● **YOUR TASKS**:
a: Please list every quality that the core principle in the GitOps passage says application deployment and lifecycle management should have.
b: Resume the GitOps passage from the point where it stops.

● **SOURCE EXTRACT**:

GitOps: versioned CI/CD on top of declarative infrastructure. Stop scripting and start shipping.
Although with Terraform or similar tools you can have your infrastructure as code(IaC), this is not enough to be able to sync your desired state in Git with production. We need a way to continuous monitor the environments and make sure there is no configuration drift. With Terraform you will have to write scripts that run
terraform apply and check if the status matches the Terraform state but this is tedious and hard to maintain.
Kubernetes has been build with the idea of control loops from the ground up, this means that Kubernetes is always watching the state of the cluster to make sure it matches the desired state, for example, that the number of replicas running matches the desired number of replicas. The idea of GitOps is to extend this to applications, so you can define your services as code, for example, by defining Helm Charts, and use a tool that leverages K8s capabilities to monitor the state of your App and adjust the cluster accordingly. That is, if update your code repo, or your helm chart the production cluster is also updated. This is true continuous deployment. The core principle is that application deployment and lifecycle management should be automated, auditable, and easy to understand.

● **RECORDS SUPPLIED**:

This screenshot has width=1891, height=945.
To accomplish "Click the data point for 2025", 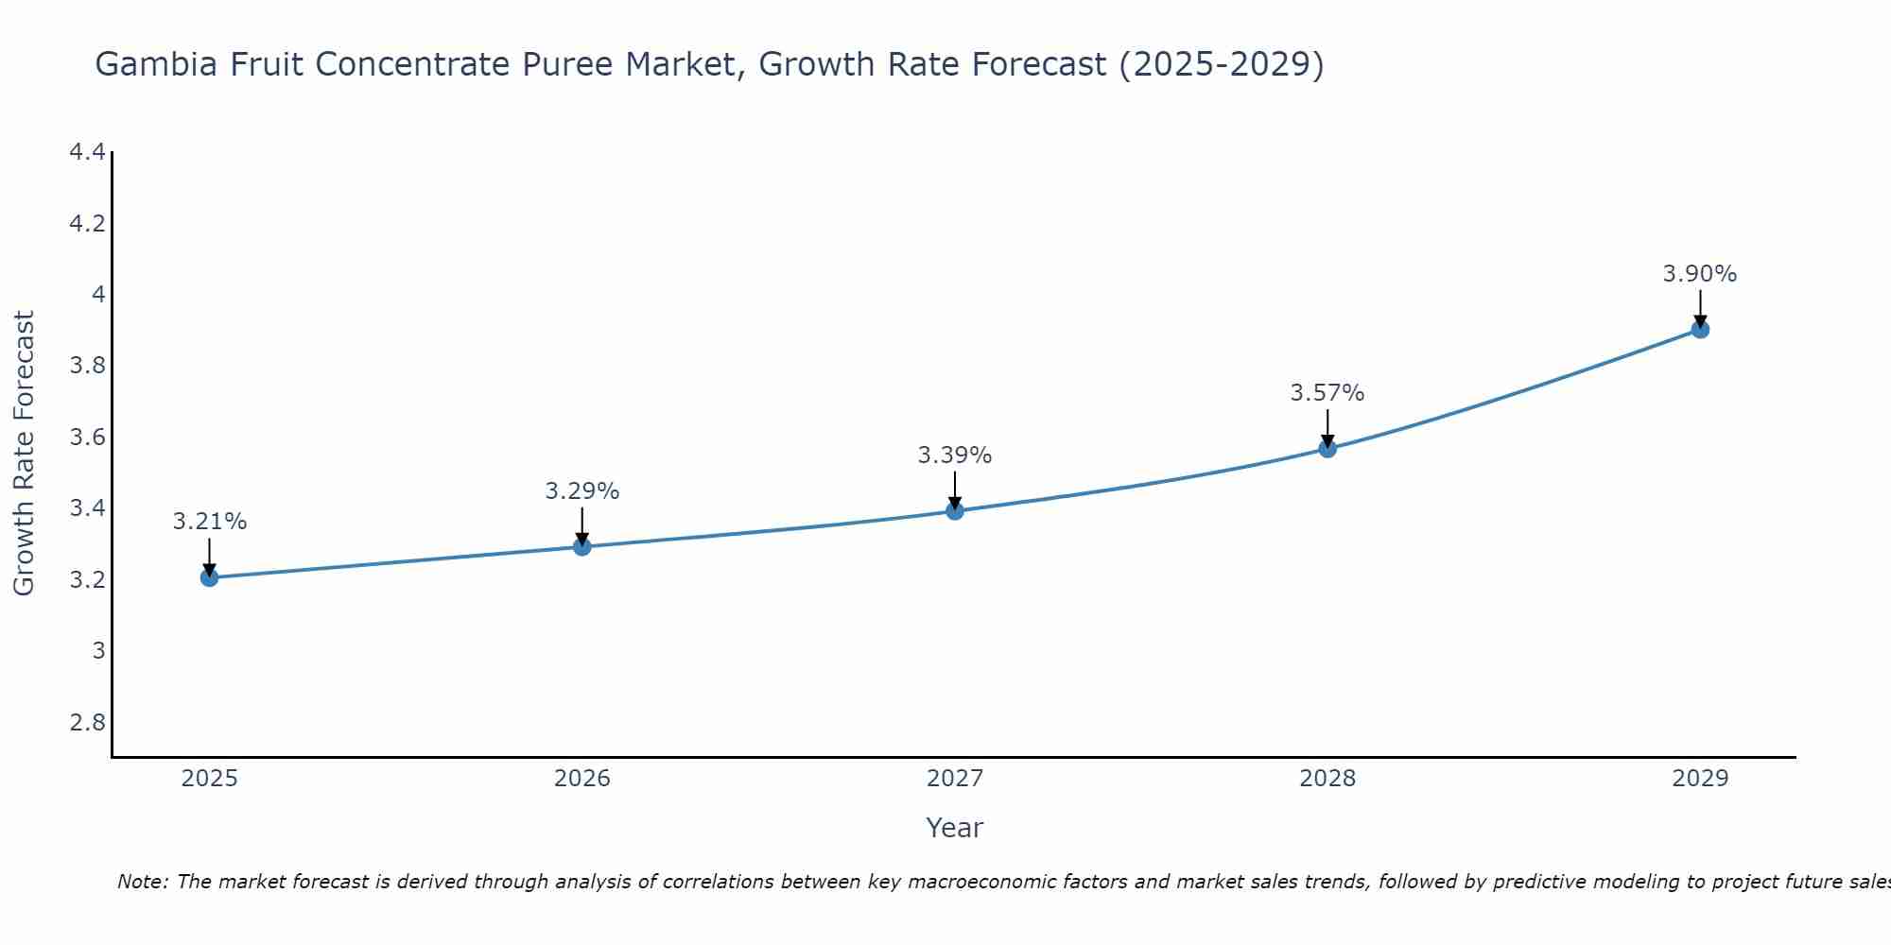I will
...
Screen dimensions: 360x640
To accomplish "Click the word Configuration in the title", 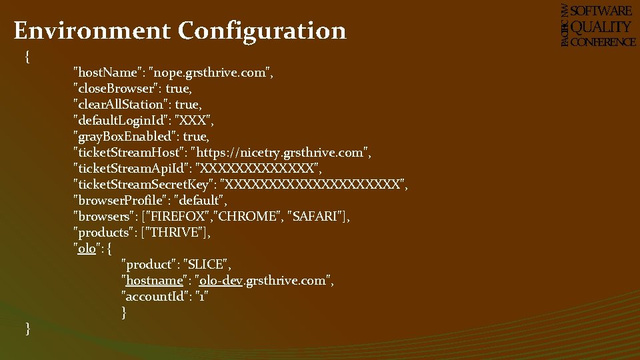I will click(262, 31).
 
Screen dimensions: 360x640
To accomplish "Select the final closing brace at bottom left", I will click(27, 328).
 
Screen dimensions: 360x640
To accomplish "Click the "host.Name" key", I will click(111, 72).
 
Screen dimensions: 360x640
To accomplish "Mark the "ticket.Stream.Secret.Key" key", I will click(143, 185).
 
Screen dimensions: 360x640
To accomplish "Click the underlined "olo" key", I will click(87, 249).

● **EXPECTED OUTPUTS**:
a: Automated, auditable, and easy to understand.

b:
For me this idea is revolutionary and if done properly, will enable organizations to focus more on features and less on writing scripts for automation. This concept can be extended to other areas of Software Development, for example, you can store your documentation in your code to track the history of changes and make sure the documentation is up to date; or track architectural decision using ADRs.
In my opinion, the best GitOps tool in Kubernetes is ArgoCD. You can read more about here. ArgoCD is part of the Argo ecosystem which includes some other great tools, some of which, we will discuss later.
With ArgoCD you can have each environment in a code repository where you define all the configuration for that environment. Argo CD automates the deployment of the desired application state in the specified target environments.
Argo CD is implemented as a kubernetes controller which continuously monitors running applications and compares the current, live state against the desired target state (as specified in the Git repo). Argo CD reports and visualizes the differences and can automatically or manually sync the live state back to the desired target state.
- Flux which just released a new version with many improvements. It offers very similar functionality.
Argo Workflows and Argo Events
In Kubernetes, you may also need to run batch jobs or complex workflows. This could be part of your data pipeline, asynchronous processes or even CI/CD. On top of that, you may need to run even driven microservices that react to certain events like a file was uploaded or a message was sent to a queue. For all of this, we have Argo Workflows and Argo Events.
Although they are separate projects, they tend to be deployed together.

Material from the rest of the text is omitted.